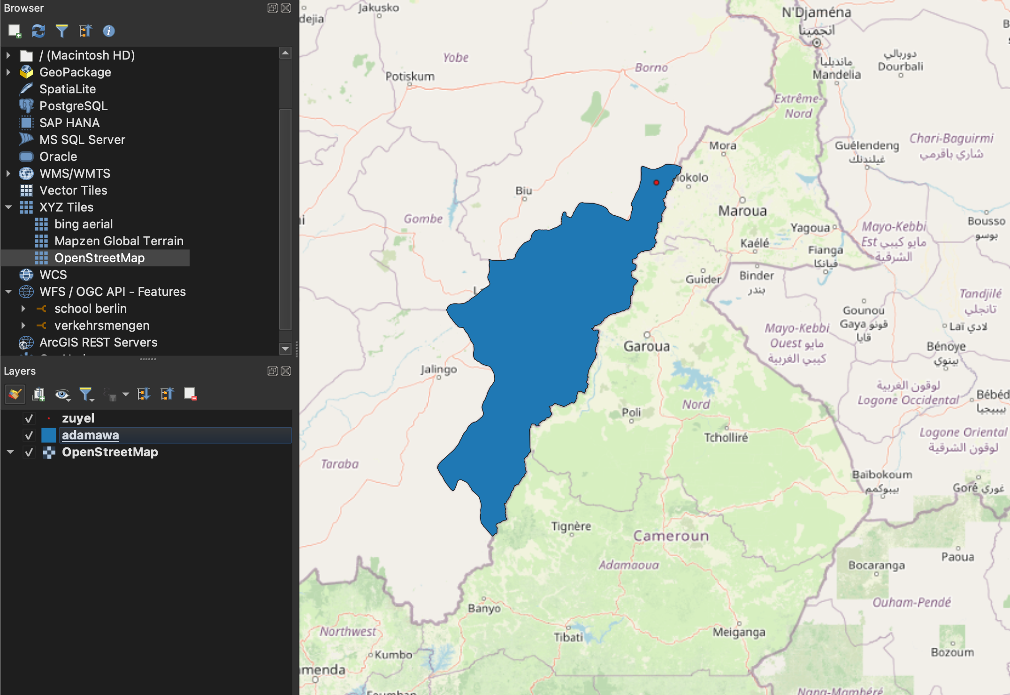This screenshot has width=1010, height=695.
Task: Refresh the Browser panel
Action: (38, 31)
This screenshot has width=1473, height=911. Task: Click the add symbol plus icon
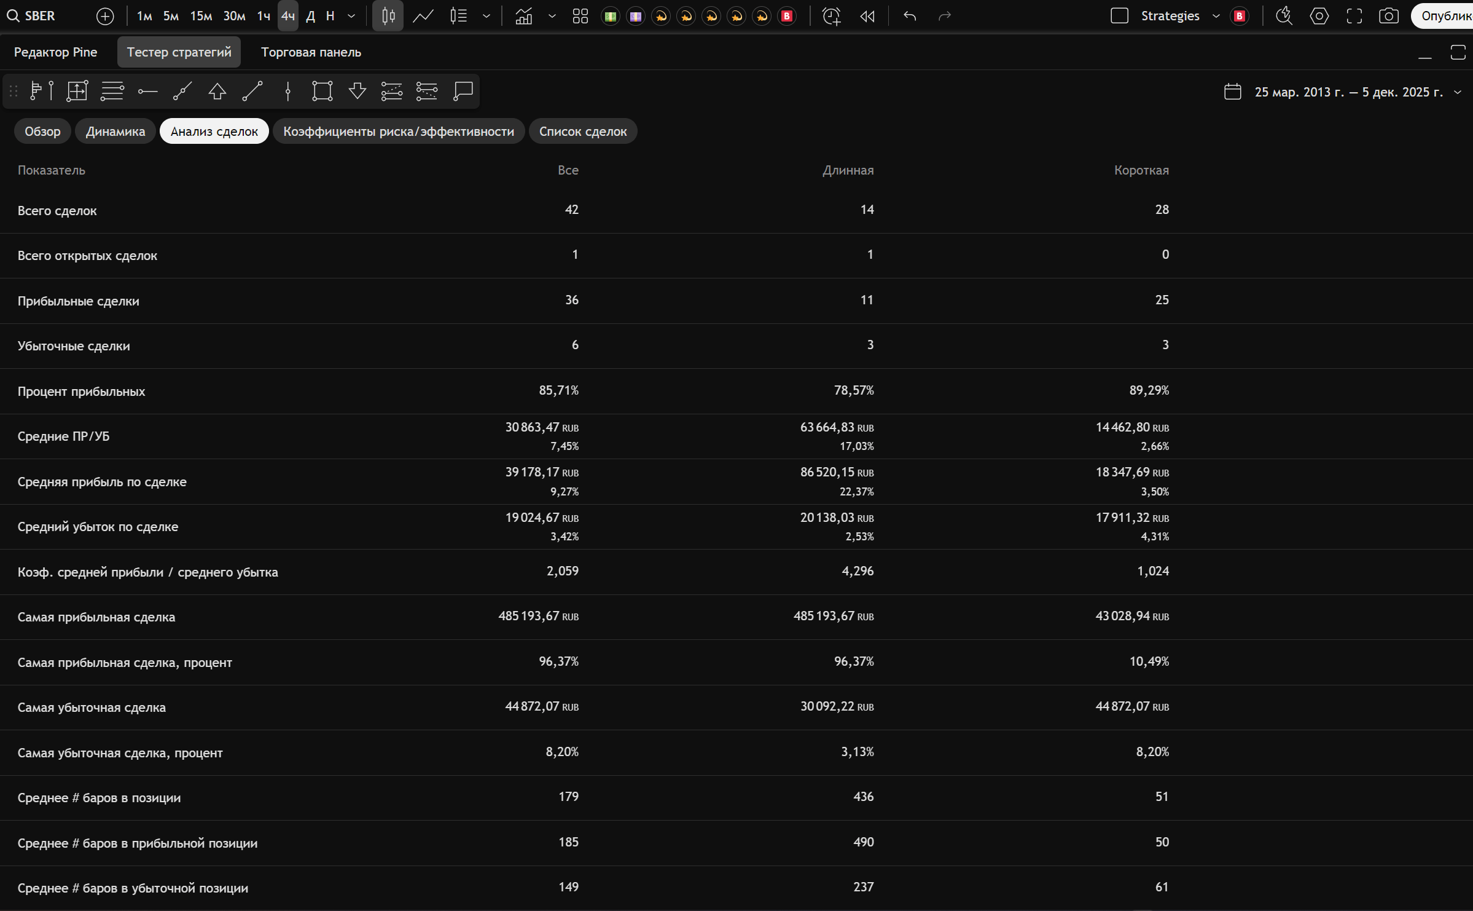pyautogui.click(x=105, y=17)
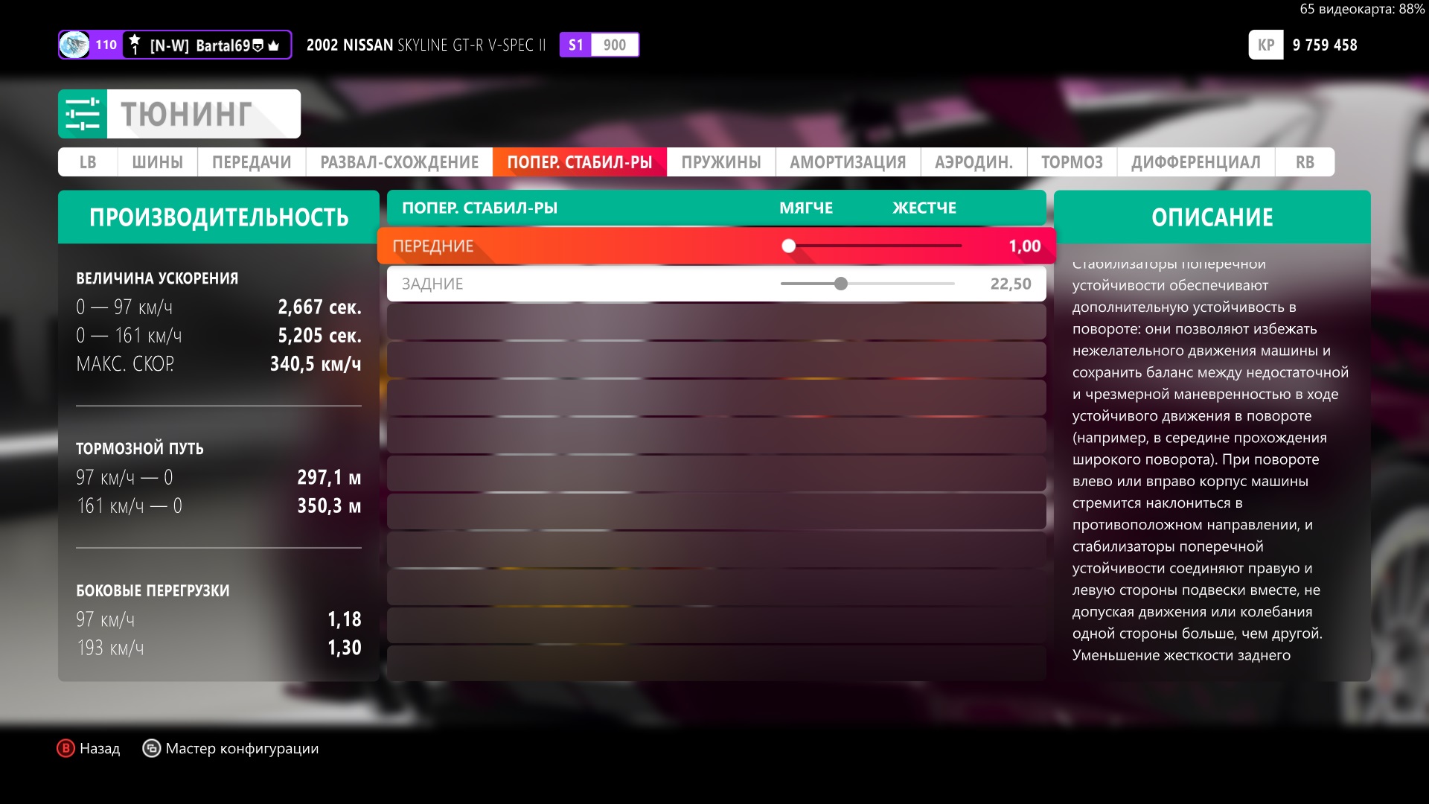Image resolution: width=1429 pixels, height=804 pixels.
Task: Open the ПЕРЕДАЧИ tab
Action: [x=252, y=162]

__________

● WHAT THE TASK REQUIRES:
Leave out every picture, and write out exactly the lines from the one with "This screenshot has width=1473, height=911." through the end of the records above, both ends included.

● EXERCISE RESULT:
This screenshot has width=1473, height=911. Task: Click the add symbol plus icon
pyautogui.click(x=105, y=17)
Image resolution: width=1429 pixels, height=804 pixels.
Task: Open the ПЕРЕДАЧИ tab
Action: [x=252, y=162]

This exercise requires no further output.